Los investigadores calculan que parte de los beneficios de la supuesta actividad ilícita, al menos 50.000 euros, han sido reinvertidos en la adquisición de otros bienes, vehículos, que han sido decomisados.
La Guardia Civil a finales de pasado año, en el marco de una operación contra el tráfico de drogas y el furtivismo, procedió a desmantelar un punto de venta de cocaína, tanto desde una vivienda de la citada comarca, como al menudeo en las diferentes poblaciones, principalmente en Potes.
Fruto de aquella operación se procedió a la detención de tres personas, se realizaron varios registros, y se puso al descubierto otros hechos delictivos como defraudación de fluido eléctricos, robos con fuerza, receptación, y contra la fauna al comercializar con cabezas de cérvidos, algunas de ellas intervenidas.

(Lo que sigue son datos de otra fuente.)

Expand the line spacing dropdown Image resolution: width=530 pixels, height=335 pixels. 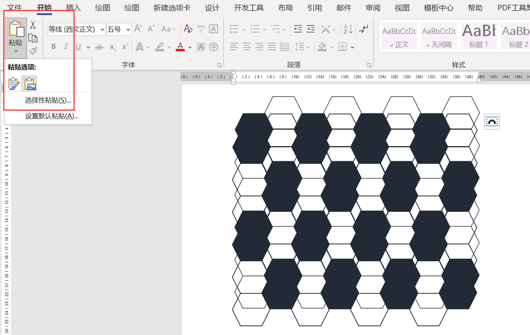pos(308,47)
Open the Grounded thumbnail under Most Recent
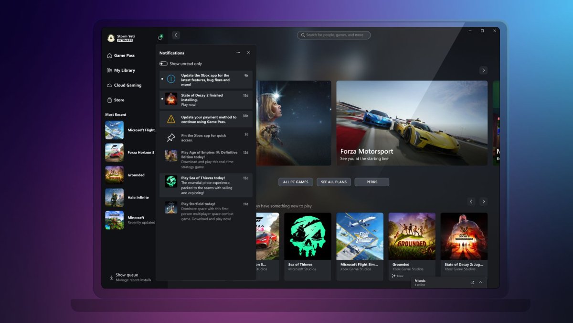The image size is (573, 323). coord(114,175)
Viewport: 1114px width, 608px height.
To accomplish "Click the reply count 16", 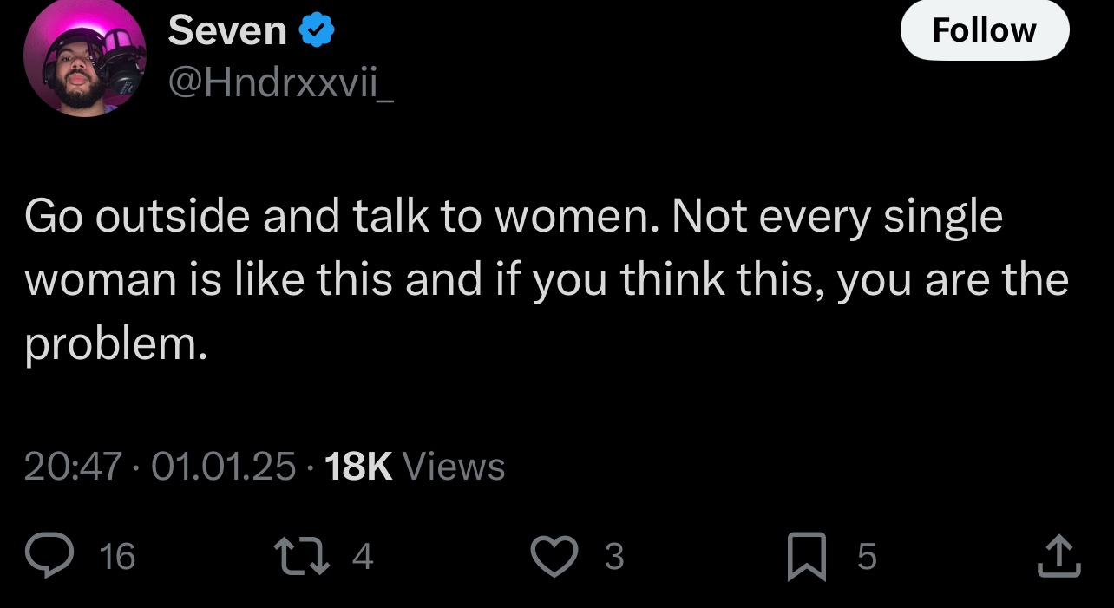I will click(x=118, y=556).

La Guardia Civil y el Servicio de Vigilancia Aduanera de la Agencia Tributaria, continuaron con la investigación, bajo la dirección del Juez de la Sección Civil y de Instrucción del Tribunal de Instancia de San Vicente de la Barquera, realizando una serie de análisis e investigaciones más profundas de lo intervenido y propiedades, resultando algunas de ellas sospechosas de tener un origen ilícito.
Del resultado de esta investigación se ha procedido en el presente mes de julio a la detención de dos varones por el presunto delito de blanqueo de capitales, al haberse corroborado la reinversión de parte de los beneficios que obtuvieron de las otras presuntas actividades ilícitas, cuantificándose en al menos 50.000 euros.
Estas dos personas ya habían sido igualmente detenidos en la fase de explotación de la operación antidroga del pasado año.
La recuperación de activos procedentes de delitos, es una estrategia clave para garantizar que delinquir no sea rentable, mediante el establecimiento de sistemas como el decomiso y la averiguación patrimonial.